Stored records:

____________

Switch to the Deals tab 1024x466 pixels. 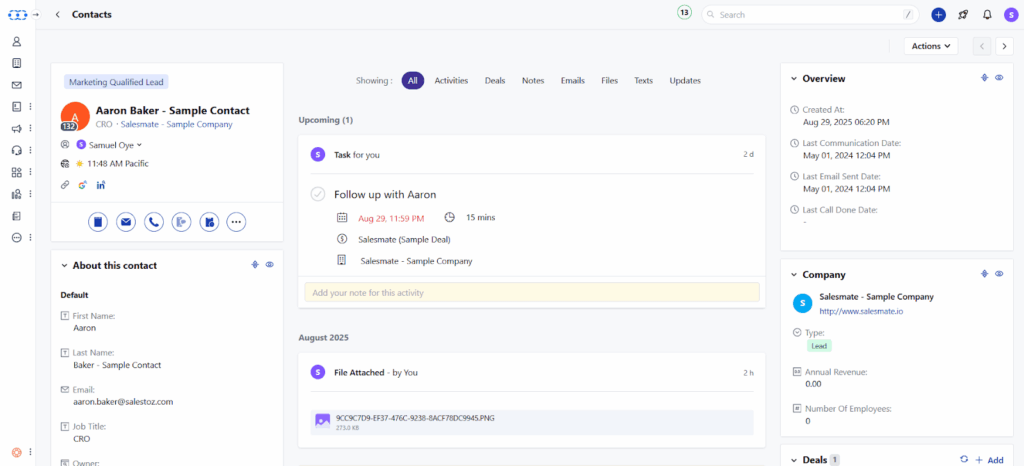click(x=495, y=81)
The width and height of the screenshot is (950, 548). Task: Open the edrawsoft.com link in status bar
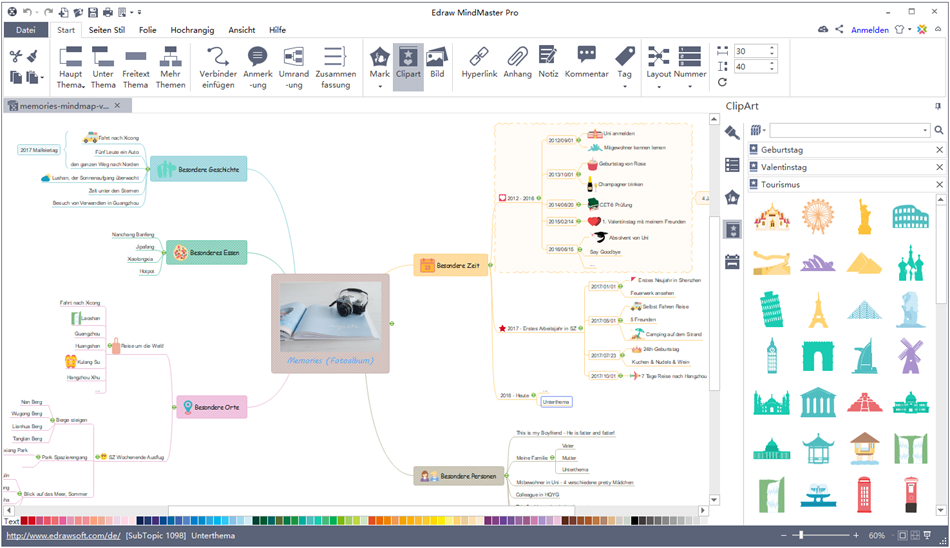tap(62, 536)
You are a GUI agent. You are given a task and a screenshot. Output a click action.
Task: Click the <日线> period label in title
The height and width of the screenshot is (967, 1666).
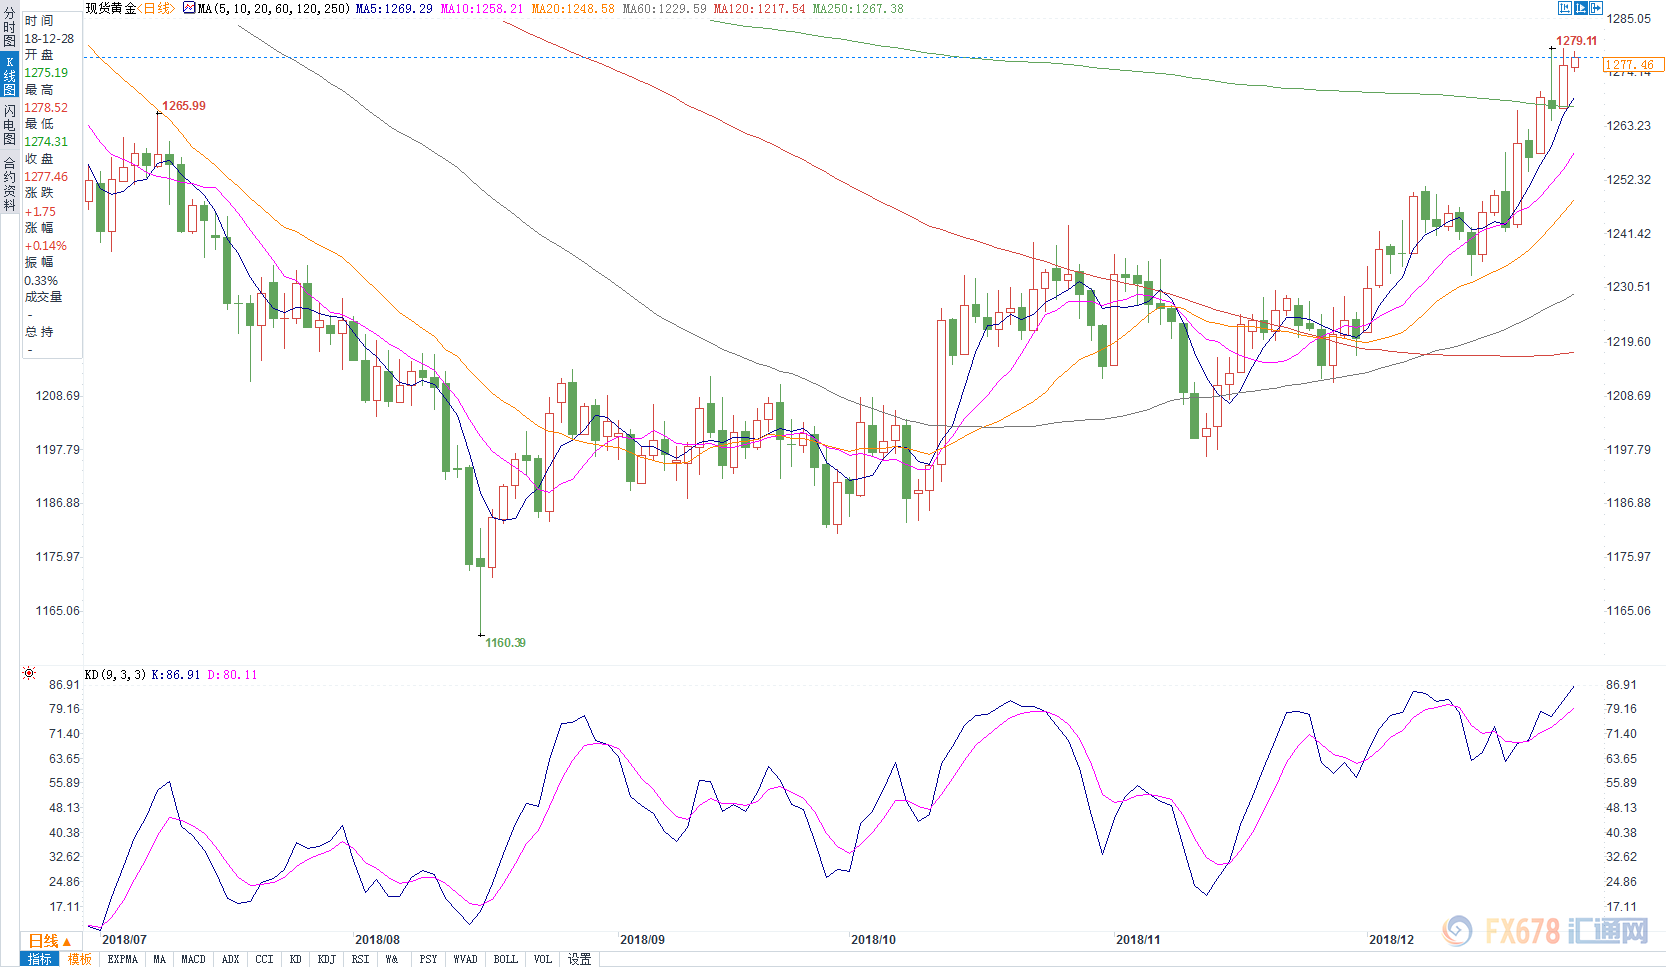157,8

____________

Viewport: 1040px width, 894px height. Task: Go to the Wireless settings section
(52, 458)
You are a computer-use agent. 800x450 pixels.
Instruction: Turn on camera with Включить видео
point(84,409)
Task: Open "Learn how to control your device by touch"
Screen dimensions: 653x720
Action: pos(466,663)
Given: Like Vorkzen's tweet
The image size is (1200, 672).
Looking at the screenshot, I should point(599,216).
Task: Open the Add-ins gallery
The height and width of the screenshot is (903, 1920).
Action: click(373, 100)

____________

# Prompt:
For every line of the records that has the word "agent" in it, make a copy.

# Answer to this problem:
You are a GUI agent. You are given a task and a screenshot. Output a click action.
You are a computer-use agent. 800x450 pixels.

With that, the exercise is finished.